From the listing below, pull out word for word the part that opens with the line containing "Click 还原默认值(R) button" and closes with the line containing "tap(787, 586)", both lines included. Omit the pictures from your answer.

Listed records →
• • • •

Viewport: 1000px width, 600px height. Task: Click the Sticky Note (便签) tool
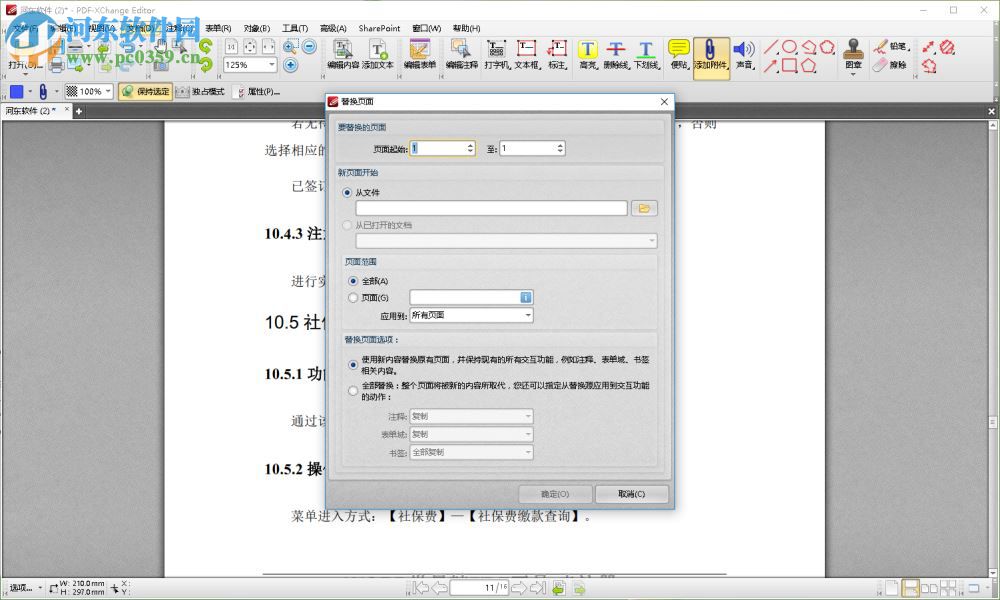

• • • •

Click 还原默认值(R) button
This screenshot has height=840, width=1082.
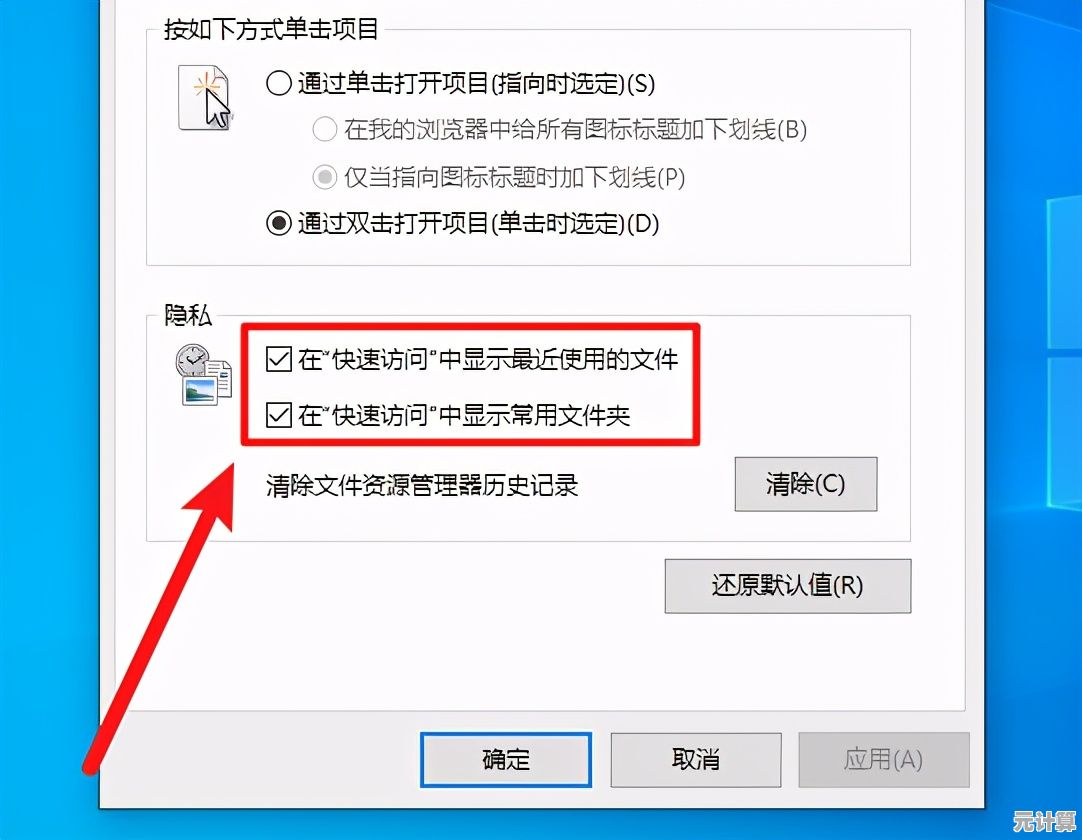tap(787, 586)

• • • •

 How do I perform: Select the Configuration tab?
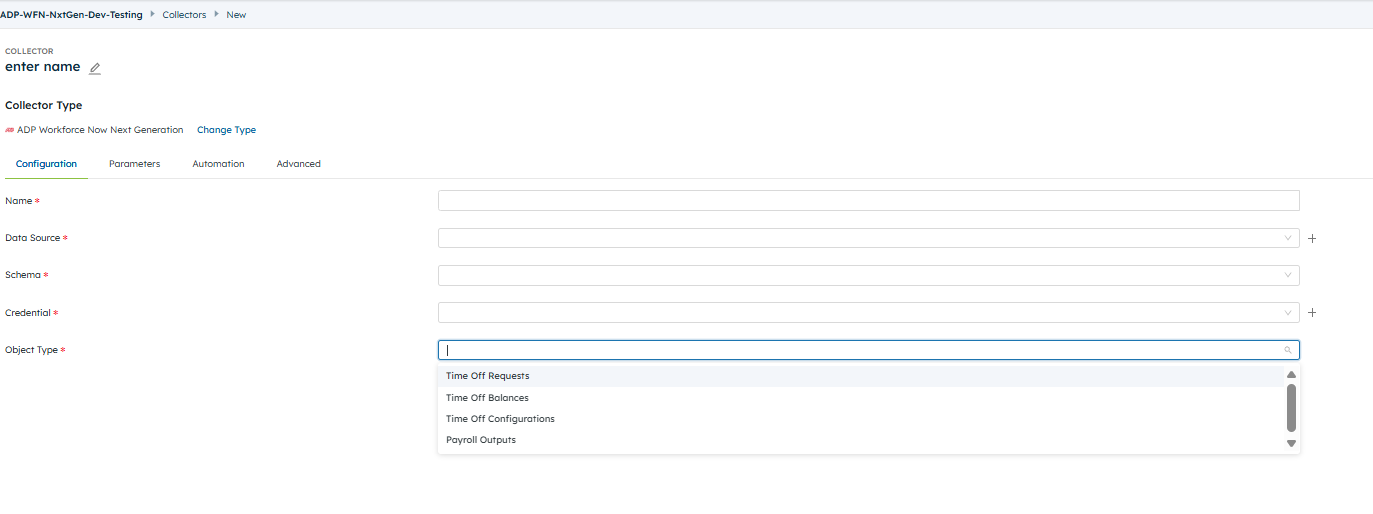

• • • •

Reply →
Click 还原默认值(R) button
This screenshot has height=840, width=1082.
tap(787, 586)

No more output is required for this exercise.